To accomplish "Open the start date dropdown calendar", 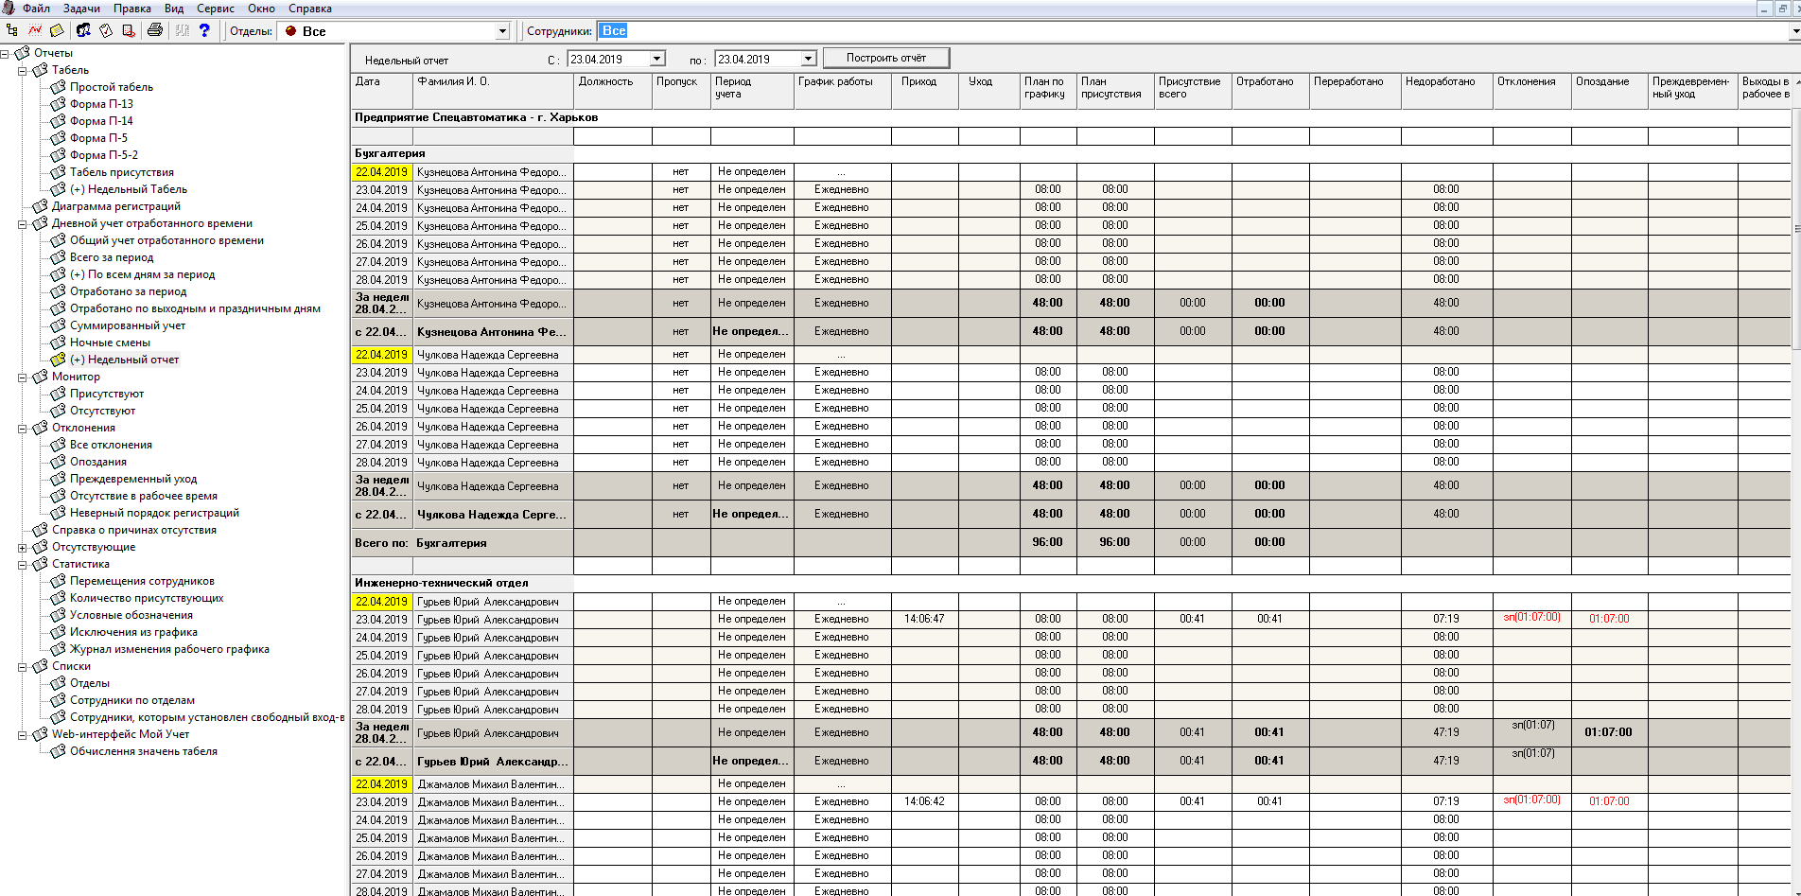I will click(656, 59).
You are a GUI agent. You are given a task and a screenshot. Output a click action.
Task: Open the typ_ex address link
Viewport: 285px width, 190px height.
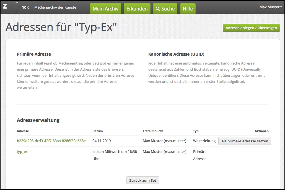pos(22,152)
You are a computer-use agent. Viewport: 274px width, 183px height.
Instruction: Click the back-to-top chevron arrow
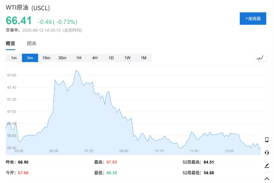267,179
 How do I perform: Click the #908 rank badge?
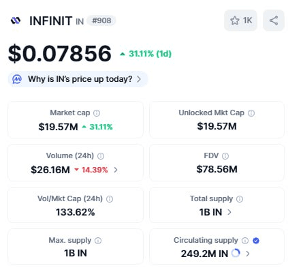tap(101, 20)
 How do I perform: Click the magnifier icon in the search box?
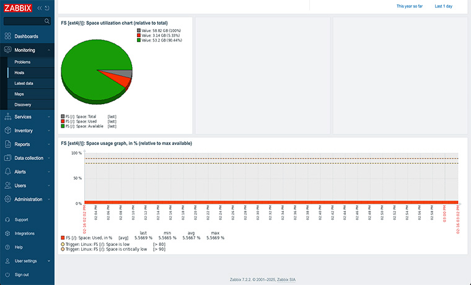pos(46,21)
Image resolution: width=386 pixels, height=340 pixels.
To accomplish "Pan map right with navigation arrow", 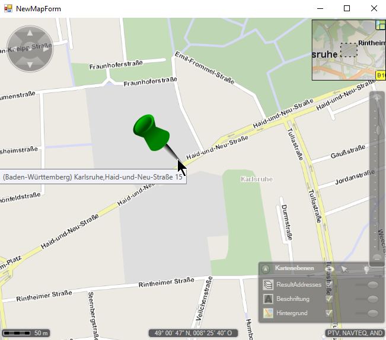I will pos(45,49).
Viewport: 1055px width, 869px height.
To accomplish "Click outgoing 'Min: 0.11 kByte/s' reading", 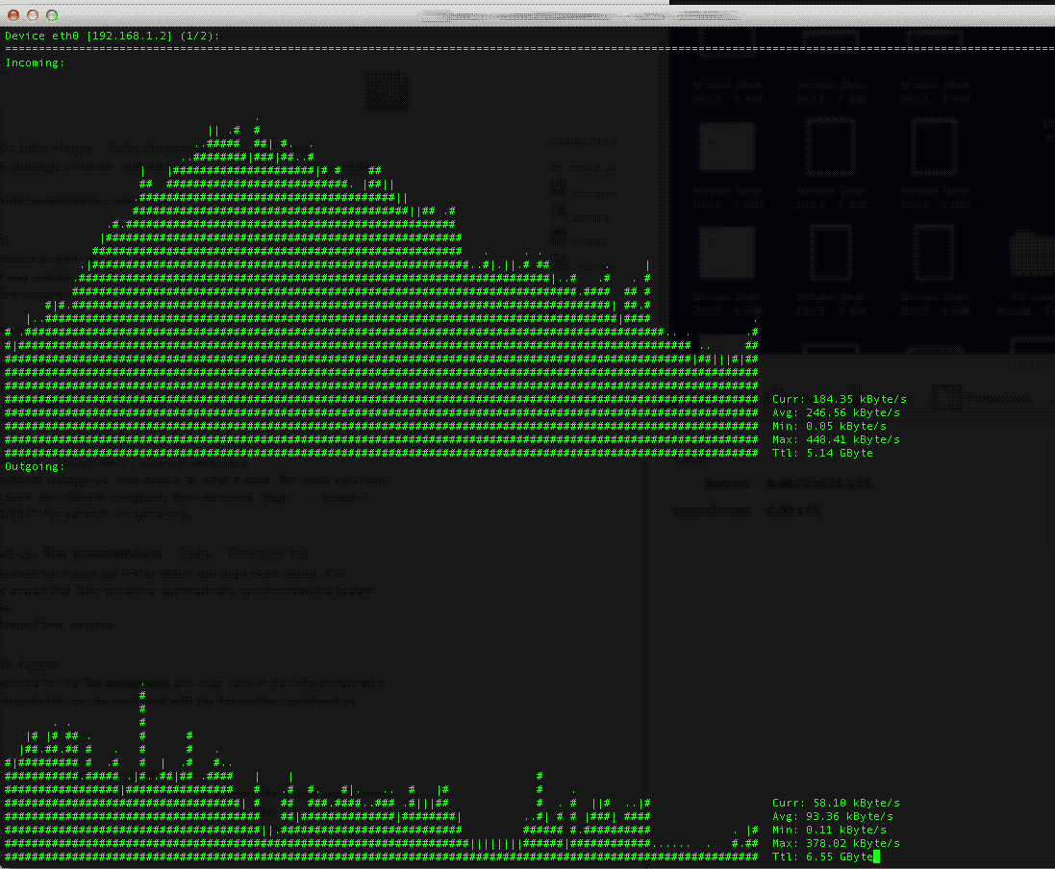I will coord(829,830).
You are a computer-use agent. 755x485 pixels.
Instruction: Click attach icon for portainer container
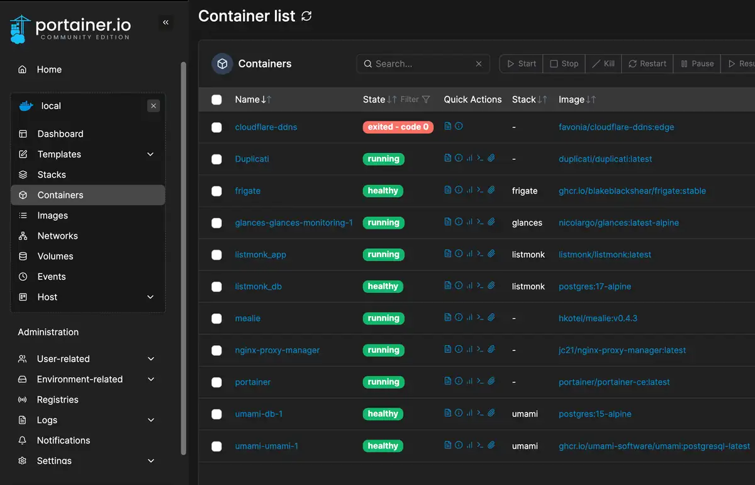491,382
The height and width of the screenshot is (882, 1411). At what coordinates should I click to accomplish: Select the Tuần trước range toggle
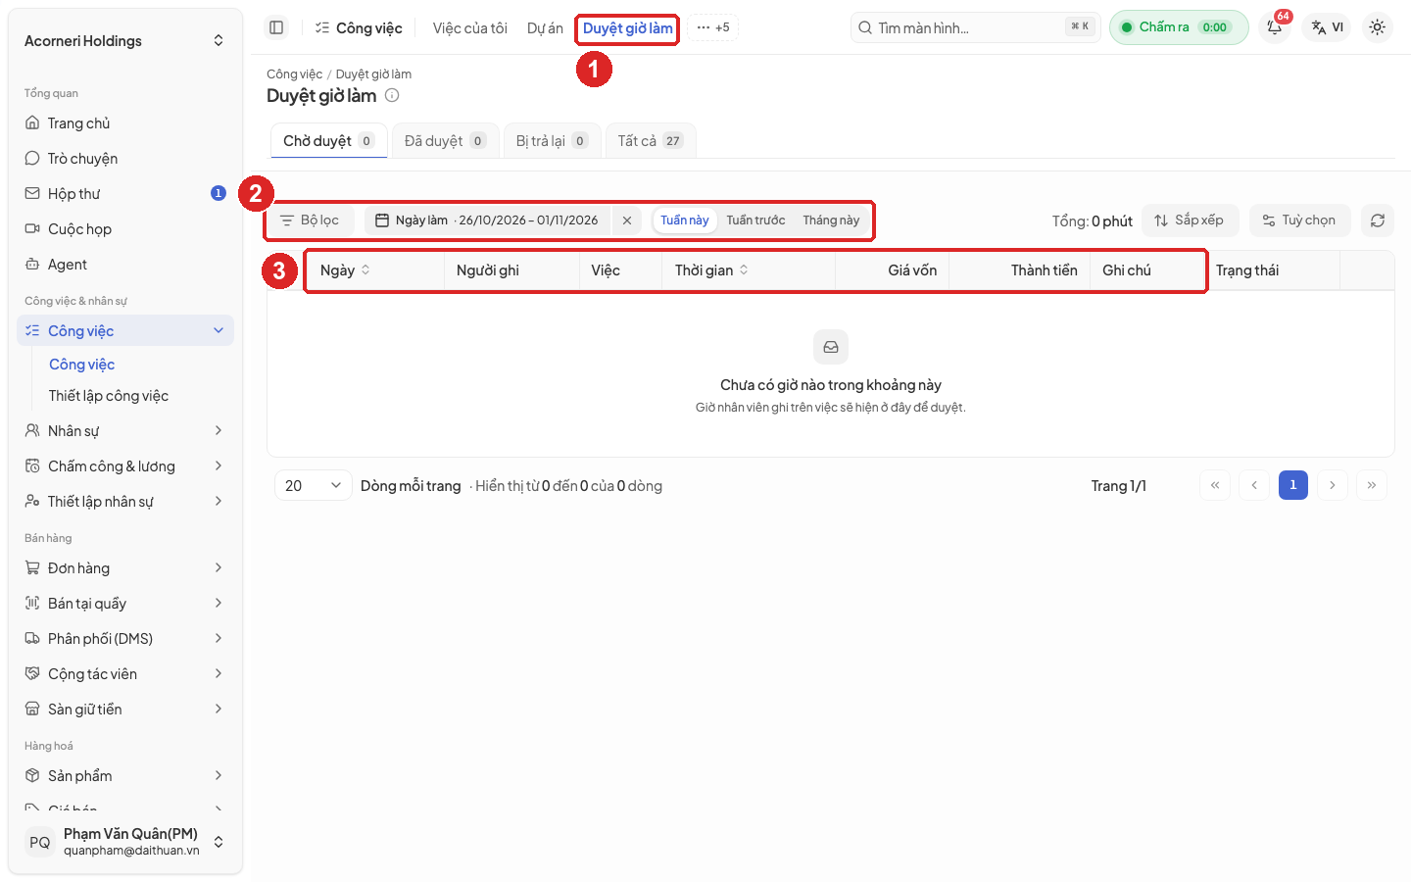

> [EXERCISE]: Transcribe, word for word, the lines of the listing above from the one that contains "Viewport: 285px width, 190px height." through the one that contains "Image resolution: width=386", keeping both ends and dropping the pictures.

> [SOLVED EXERCISE]:
Viewport: 285px width, 190px height.
pos(22,152)
You are a computer-use agent. Viewport: 274px width, 183px height.
Instruction: Click the back-to-top chevron arrow
267,179
 How do I perform: Click the #908 rank badge?
tap(101, 20)
 How do I perform: Click the magnifier icon in the search box?
pos(46,21)
Image resolution: width=386 pixels, height=340 pixels.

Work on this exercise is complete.